La donnée devient un enjeu majeur. Et pas uniquement pour mieux anticiper les évolutions de son marché. Interrogés par le cabinet Gartner, les responsables de la protection des données veulent adapter leurs méthodes. Objectif : répondre plus efficacement et rapidement aux évolutions en matière de réglementation, de technologie et de risques pour les clients et les tiers.

Dans moins d’un mois, le RGPD fêtera sa première année. Et toutes les entreprises sont loin d’être en conformité, quand certaines misent plutôt sur le « pas vu, pas pris » !

Cette absence de conformité est d’autant plus inquiétante que ce texte européen n’est pas la seule réglementation à laquelle les organisations doivent respecter.

Et s’il y avait trop de règlementations ? Ou si le rythme était trop élevé ? Principal indice de ce « décrochage », seulement quatre responsables de la protection des données sur dix sont confiantes dans leur capacité actuelle à suivre le rythme des nouvelles exigences, constate le cabinet Gartner dans son rapport. D'un autre côté, rappelons que le RGPD avait été validé dès avril 2016...

Délai de grâce terminé

« Les organisations qui doivent se mettre en conformité avec le RGPD doivent maintenant s'adapter à des exigences réglementaires supplémentaires, ce qui peut avoir un impact à court et à long terme sur leur stratégie. C'est d'autant plus important que les organismes de réglementation et les clients ont clairement indiqué qu'il n'y a plus de délai de grâce pour les entreprises qui mettent de l'ordre dans leurs priorités en matière de protection de la vie privée", précise Brian Lee, vice-président directeur de Gartner.

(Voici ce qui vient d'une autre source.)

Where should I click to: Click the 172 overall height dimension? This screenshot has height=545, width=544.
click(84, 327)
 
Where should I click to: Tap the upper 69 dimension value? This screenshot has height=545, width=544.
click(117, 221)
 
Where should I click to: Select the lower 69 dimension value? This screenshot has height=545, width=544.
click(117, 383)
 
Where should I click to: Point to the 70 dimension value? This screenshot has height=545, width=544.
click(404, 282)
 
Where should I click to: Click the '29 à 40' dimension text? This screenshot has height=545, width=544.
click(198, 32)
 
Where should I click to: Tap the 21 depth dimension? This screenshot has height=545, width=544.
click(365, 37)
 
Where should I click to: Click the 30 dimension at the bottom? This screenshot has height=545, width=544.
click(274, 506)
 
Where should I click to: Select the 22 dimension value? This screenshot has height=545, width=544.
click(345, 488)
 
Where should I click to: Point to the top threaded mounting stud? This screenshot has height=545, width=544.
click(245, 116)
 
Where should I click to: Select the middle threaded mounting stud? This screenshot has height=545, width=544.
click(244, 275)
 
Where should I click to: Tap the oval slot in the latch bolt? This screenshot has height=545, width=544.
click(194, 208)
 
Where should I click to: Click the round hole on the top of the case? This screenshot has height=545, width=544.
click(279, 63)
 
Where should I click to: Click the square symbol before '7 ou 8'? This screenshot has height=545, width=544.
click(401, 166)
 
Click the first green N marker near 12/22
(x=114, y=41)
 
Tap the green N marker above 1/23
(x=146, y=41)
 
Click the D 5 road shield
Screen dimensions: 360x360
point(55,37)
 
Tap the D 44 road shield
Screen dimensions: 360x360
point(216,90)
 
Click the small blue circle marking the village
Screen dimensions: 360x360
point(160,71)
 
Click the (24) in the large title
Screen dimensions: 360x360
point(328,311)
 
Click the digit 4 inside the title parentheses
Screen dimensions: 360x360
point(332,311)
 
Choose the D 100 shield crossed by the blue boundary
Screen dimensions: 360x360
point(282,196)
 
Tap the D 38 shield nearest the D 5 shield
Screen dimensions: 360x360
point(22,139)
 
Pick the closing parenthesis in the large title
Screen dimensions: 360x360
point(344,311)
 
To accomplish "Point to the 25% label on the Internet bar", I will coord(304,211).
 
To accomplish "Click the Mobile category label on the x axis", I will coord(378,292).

Dans un entretien à La Tribune, Marie-Laure Denis, la nouvelle présidente de la Commission nationale de l’informatique et des libertés (CNIL) a en effet indiqué l’autorité de contrôle « sera plus ferme envers les entreprises »

Dans un tel contexte, le cabinet Gartner a relevé les principales priorités des responsables de la protection de la vie privée pour 2019 :

  1. S'adapter à un environnement réglementaire volatil ;
  2. Établir une stratégie de protection de la vie privée à l'appui de la transformation numérique ;
  3. Mettre en œuvre d'un programme efficace de gestion des risques par des tiers (or dans l’entretien à La Tribune, la présidente de la CNIL a indiqué le contrôle des sous-traitants, tous secteurs confondus, est l’un des principaux axes de contrôle de 2019...) ;
  4. Renforcer la confiance des clients et la fidélité à la marque ;
  5. Déterminer les paramètres permettant de mesurer l'efficacité du programme de protection de la vie privée.
Les experts de Gartner constatent cependant qu'il existe des points communs entre ces priorités, par opposition à des efforts ponctuels. Encore faut-il appliquer les bonnes méthodes et déployer les bonnes solutions.

Pas de gouvernance de la data

Or, "notre étude suggère que même si les responsables de la protection de la vie privée ont une bonne idée de l'orientation de leurs efforts, la plupart d'entre eux ont des difficultés à élaborer un plan complet pour régler ces problèmes », constate M. Lee.

La majorité des responsables de la protection de la vie privée interrogés par le cabinet reconnaît que leur organisation ne dispose pas d'un cadre de gouvernance de l'information capable de s'adapter à l'évolution des réglementations.

Pourtant, la mise en place d’une gouvernance de l'information dans un environnement numérique en constante évolution demeure une préoccupation majeure pour ces responsables.

Qu’il s’agisse du RGPD en Europe ou d’autres réglementations sur la protection des données personnelles ou du SI, les organisations doivent, au bout du compte, revoir leur gestion des risques.